Cram's first foray into the world of theater came at age six when she played the role of Moth in a production of A Midsummer Night's Dream at the Alabama Shakespeare Festival. Campbell had previously been married to Norman Mailer, with whom she remained friends after their divorce. Mailer's later wife Norris Church, a former actress and model, suggested that Cram try out modelling. At age 13, she did, becoming the youngest model ever to sign with Wilhelmina Models, Church's former agency. At the time, Cram attended the Chapin School in Manhattan. Of her modeling days she has said, "And at the time—and I think times have changed a lot—[the look] was very blonde and blue eyed, so I was considered very, very ethnic looking ..."

==Career==
While working with Wilhelmina, Cram modeled for a variety of publications including Interview, Seventeen, Brides, and Young Miss. While still 13, she joined the cast of the soap opera One Life to Live on ABC. She originated the role of Cassie Callison, a job that required her to leave the Chapin School for the Professional Children's School which allowed her time to both study and participate in filming. She eventually transitioned from acting to playwriting during her twenties, graduated from Brown University in 1990, and landed a job writing for the animated PBS show Arthur.
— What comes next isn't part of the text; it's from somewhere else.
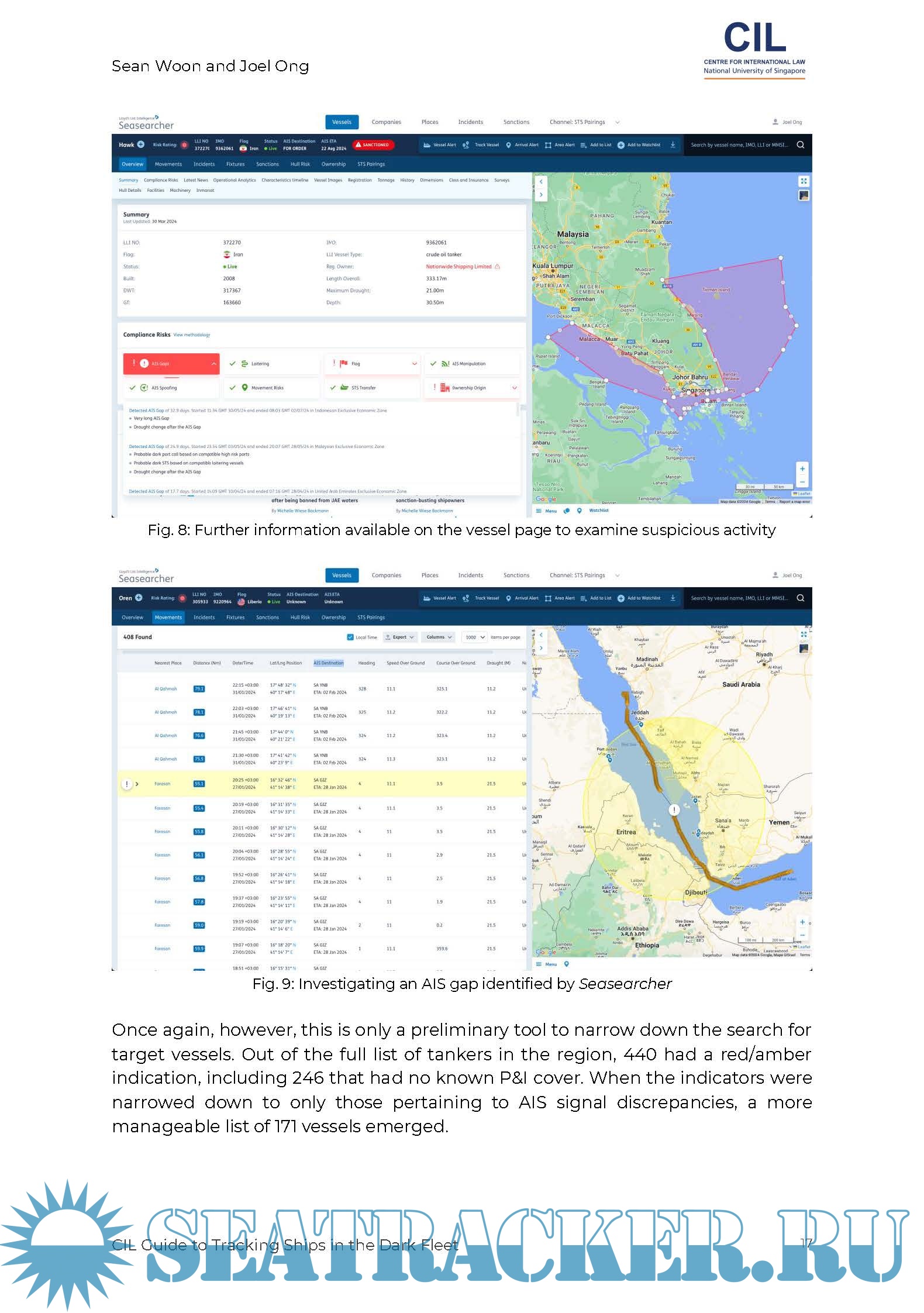The height and width of the screenshot is (1313, 924).
Task: Open the 1000 items per page selector
Action: pyautogui.click(x=475, y=637)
Cram worked in regional theaters in Massachusetts, California, and Colorado, and had some of her work produced Off-Off-Broadway. Her work on Arthur inspired her 2009 play Dusty and the Big Bad World. The Arthur spinoff Postcards from Buster was subject to a controversy that eventually involved United States Secretary of Education Margaret Spellings after an episode depicted a Vermont family with two lesbian mothers. Dusty, which premiered at the Denver Center for the Performing Arts, was a comic retelling of the controversy. Cram's Off-Broadway debut also came in 2009 when her play A Lifetime Burning, based on the experiences of author Margaret Seltzer and the discovery of her partially fictitious memoir Love and Consequences, was produced at 59E59 Theaters by Primary Stages.

Aside from Arthur, Cram has also written for the Cbeebies children's television series The Octonauts, and contributed two episodes to the Showtime comedy-drama The Big C. As of January 2014, she teaches playwriting as part of the joint Fordham University – Primary Stages Master of Fine Arts program.

===Production history===

| Title | Date premiered | Theater | Notes | Ref. |
|---|---|---|---|---|
| Landlocked | November 11, 1999 | Miranda Theatre |  |  |
| The End of It All | June 15, 2000 | South Coast Repertory | Part of the Pacific Playwrights Festival |  |
| Normal | March 1, 2003 | Actors Theatre of Louisville | One-act play, anthologized in Trepidation Nation |  |
| Corduroy | January 11, 2004 | Theatreworks USA | Musical, with book by Cram and music by Scott Davenport Richards Based on the children's book of the same name by Don Freeman |  |
| Predator | June 29, 2004 | Echo Theater Company | One-act play |  |
| Fuente | July 9, 2005 | Barrington Stage | Recipient of the 2004 Herrick Theater Foundation New Play Prize Previewed beginning June 30 |  |
| All the Bad Things | February 15, 2006 | The Public Theater | Produced by LAByrinth Theater Company |  |
| Lucy and the Conquest | July 12, 2006 | Williamstown Theatre Festival |  |  |
| Dusty and the Big Bad World | January 29, 2009 | Denver Center Theater |  |  |
| A Lifetime Burning | August 11, 2009 | 59E59 Theaters | Produced by Primary Stages |  |
| Fuente Ovejuna: A Disloyal Adaptation | November 11, 2011 | Lewis Center for the Arts | Based on Lope de Vega's Fuenteovejuna |  |
| Radiance | November 16, 2012 | Bank Street Theater | One-act play Produced by LAByrinth Theater Company |  |

Additionally, Cram's one-act West of Stupid was anthologized in The Best American Short Plays 2000-2001. She has also performed two one-woman shows, Bolivia and Euripidames, at New Georges in New York City.

==Personal life==
Cram lives with her husband, Peter Hirsch, also a writer on Arthur, in Greenwich Village, New York.